Taking Root

A Guide to Root Cellars

 Taking Root
Cellar at the residence of Robin and Barbara Norris, owners of Campo de Fiori, Sheffield, MA. This vaulted brick-ceiling root cellar, approximately 15 years old, was constructed into the side of a hill with gathered fieldstones from their property.

All summer we chop, marinate, grill and roast our way through the seasons’ produce—a frantic attempt to get our fill while barrels and baskets are piled high. Some of us go further: jamming, pickling, freezing and drying to carry the bounty through the short days and long winter ahead of us.

But there’s yet another way to preserve the fruits of our labor, a technique especially suited for the time-pressed home gardener or eager farm stand frequenter.

Root cellars are the ancient remedy for our busy modern lives. They save time and money and are, for the anxious among us, an efficient way to stockpile food for emergencies. But don’t think root cellars are just for Midwestern grandmas and apocalypse-fearing recluses. With a cool, dark space and a good amount of humidity you can effortlessly have juicy tomatoes in November and snappy squash in February.

Over 40,000 years ago, Native Australians were the first to take advantage the earth’s preservative qualities, burying their crops of yams for future use. Centuries later, Iron Age drinkers discovered that their immature wine ripened within the natural coolness of the earth. But it wasn’t until the 1600s that the English caught on, developing a walk-in cellar designed specifically for extending the freshness of fruits and vegetables. Soon after, of course, the technique took off in the New World, further developed into stone-lined cellars and hillside dugouts.

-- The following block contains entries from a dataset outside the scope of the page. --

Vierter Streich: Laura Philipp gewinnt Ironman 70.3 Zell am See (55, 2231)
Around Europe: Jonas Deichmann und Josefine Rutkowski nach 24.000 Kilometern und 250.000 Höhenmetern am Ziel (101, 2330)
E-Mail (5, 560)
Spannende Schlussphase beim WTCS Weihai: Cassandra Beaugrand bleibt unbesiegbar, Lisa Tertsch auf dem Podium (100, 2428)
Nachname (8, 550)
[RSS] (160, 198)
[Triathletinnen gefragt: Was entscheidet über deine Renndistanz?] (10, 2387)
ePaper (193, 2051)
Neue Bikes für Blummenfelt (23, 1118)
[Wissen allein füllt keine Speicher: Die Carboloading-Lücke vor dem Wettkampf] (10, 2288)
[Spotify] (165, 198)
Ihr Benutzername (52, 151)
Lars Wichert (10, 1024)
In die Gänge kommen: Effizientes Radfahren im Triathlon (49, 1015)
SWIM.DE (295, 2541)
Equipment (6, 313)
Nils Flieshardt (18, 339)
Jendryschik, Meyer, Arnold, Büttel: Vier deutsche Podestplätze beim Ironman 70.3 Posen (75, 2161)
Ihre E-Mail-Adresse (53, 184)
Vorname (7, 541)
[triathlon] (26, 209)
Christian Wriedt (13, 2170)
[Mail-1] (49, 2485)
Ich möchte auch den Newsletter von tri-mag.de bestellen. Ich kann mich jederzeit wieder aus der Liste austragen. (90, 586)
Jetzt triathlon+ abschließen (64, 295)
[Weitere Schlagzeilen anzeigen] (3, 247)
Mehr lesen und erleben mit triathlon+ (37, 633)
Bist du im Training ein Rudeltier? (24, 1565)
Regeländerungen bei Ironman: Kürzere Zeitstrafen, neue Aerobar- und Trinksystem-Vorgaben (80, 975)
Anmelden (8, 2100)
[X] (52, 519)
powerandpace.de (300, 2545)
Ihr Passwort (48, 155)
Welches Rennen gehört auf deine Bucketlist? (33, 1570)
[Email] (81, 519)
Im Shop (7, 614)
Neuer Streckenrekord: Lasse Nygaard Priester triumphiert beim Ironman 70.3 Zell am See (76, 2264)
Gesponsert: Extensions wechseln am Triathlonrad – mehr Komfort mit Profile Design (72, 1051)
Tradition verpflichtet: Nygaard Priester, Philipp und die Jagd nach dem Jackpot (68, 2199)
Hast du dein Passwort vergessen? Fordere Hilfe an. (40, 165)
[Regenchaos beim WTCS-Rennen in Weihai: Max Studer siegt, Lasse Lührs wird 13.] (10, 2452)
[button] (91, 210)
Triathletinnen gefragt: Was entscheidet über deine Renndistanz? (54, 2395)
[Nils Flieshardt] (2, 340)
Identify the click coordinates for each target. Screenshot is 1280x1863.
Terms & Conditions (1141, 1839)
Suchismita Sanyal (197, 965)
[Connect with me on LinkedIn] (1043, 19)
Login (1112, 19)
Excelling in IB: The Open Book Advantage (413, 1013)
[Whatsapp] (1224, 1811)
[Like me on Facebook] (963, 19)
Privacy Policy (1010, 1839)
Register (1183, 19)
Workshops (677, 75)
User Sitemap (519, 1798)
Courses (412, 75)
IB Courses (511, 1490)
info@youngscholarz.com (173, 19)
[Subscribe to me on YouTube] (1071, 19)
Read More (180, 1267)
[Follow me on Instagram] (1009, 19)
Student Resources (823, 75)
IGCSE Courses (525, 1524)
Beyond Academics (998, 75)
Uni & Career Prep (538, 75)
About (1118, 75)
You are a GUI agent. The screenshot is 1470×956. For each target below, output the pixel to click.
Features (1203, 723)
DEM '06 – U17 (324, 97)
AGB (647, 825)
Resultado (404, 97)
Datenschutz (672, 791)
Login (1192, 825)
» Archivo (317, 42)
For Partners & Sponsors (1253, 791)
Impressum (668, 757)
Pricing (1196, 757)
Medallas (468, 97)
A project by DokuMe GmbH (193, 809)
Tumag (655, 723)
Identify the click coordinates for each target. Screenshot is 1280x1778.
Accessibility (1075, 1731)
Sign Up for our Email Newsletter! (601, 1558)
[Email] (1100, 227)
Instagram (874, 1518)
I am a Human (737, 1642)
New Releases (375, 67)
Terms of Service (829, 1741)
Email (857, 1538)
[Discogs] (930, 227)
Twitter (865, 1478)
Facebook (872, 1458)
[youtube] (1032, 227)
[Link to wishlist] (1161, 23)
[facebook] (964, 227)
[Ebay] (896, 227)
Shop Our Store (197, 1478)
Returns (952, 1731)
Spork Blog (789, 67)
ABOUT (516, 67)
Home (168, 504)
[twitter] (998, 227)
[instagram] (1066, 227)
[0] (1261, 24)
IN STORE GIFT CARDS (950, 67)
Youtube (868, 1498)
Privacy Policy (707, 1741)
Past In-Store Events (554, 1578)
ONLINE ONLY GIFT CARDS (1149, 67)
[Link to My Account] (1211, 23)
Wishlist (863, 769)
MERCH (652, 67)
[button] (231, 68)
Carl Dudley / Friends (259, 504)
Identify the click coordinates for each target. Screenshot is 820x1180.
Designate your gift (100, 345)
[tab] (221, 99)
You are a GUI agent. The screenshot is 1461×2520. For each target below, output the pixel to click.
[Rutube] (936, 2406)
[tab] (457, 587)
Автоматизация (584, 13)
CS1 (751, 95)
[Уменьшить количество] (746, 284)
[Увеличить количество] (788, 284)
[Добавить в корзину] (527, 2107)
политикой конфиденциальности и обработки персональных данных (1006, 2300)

Historically proven, easy enough, a time- and money-saver … this all sounds well and good—but how do you actually set up shop? The trick is finding or building a cool and humid space, below 45° but above freezing. If you really want to go all the way, find a damp corner of your subterranean basement and drill a couple three-inch ventilation holes through the upper part of the walls. Build up a couple of inner walls to separate it from the rest of the basement and you’ve got a cool, well-ventilated and manageable space ready for the filling. For a simpler solution, a cool closet within your home, a wellinsulated attic or even an old, slightly ajar dresser drawer, will suffice.

It gets easier: Some people just dig a hole in the earth and submerge a covered garbage can. Information and specific plans are widely available online from a number of legitimate sources.

Now that you’ve cleared and insulated your space, start storing! Potatoes and apples do exceptionally well, although not always together.

Apples, along with stone fruit, tomatoes and cabbage, emit ethylene gas that can cause potatoes to sprout. To prevent this, store the apples on a higher shelf and the potatoes in a bushel on the ground. Other great keepers include beets, broccoli, Brussels sprouts, carrots, celery, collards, cabbage, kale, kohlrabi, leeks, onions, parsnips, pears, pumpkins, radishes, rutabaga, sweet potatoes, turnips and winter squashes. Additionally, beans, nuts, wine, even smoked fish will find a happy home in your root cellar.

Vegetables are almost always best kept when harvested at the peak of their maturity, though storing methods vary with each crop. Potatoes and beets like a barely open burlap sack, or to be stacked in layers with newspapers in between. Carrots like sawdust between their layers and Brussels sprouts do best when left on their stem. Cabbage can be harvested with the roots still attached and wrapped individually in newspaper or in a bucket of damp sand. Winter squash should be cured in a warm, dry, well-ventilated place for 10 days then stored in the highest (warmest) part of the cellar. You can even store tomatoes for a few months if picked when green, kept on the stem and hung upside down in your dark cellar!

As you might expect, each fruit or vegetable also varies in how long it will keep. For apples, beets and radishes your storage time should be three months. Your squash, turnips, carrots, and potatoes should last up to five months. Even within the squash family, some varieties will spoil sooner than others, so you’ll want to eat them in that order. Get comfortable experimenting and researching different storage methods.

At the Garden we like to say that every season is an opportunity to prepare for the next. With a root cellar, you can make prolonged use of a second planting and take advantage of fall’s farm stand squash without worrying about waste. While you may still feel compelled to make pumpkin butters and pear jams, to pickle onions and freeze collards and kale, you can do so at your leisure, leaving plenty of time for raised-bed planning and seed catalog skimming.

For beginner, intermediate and master classes on food preservation, container gardening, seasonal maintenance and more, visit BerkshireBotanical.org.

Taking Root
Cellar at Hancock Shaker Village, Pittsfield, MA: This vaulted red-brick root cellar is believed to have been built by the Shakers in the 1880s. It was constructed into the hill used as a ramp for hay wagons to gain access to the top of the barn—no effort or space was ever wasted.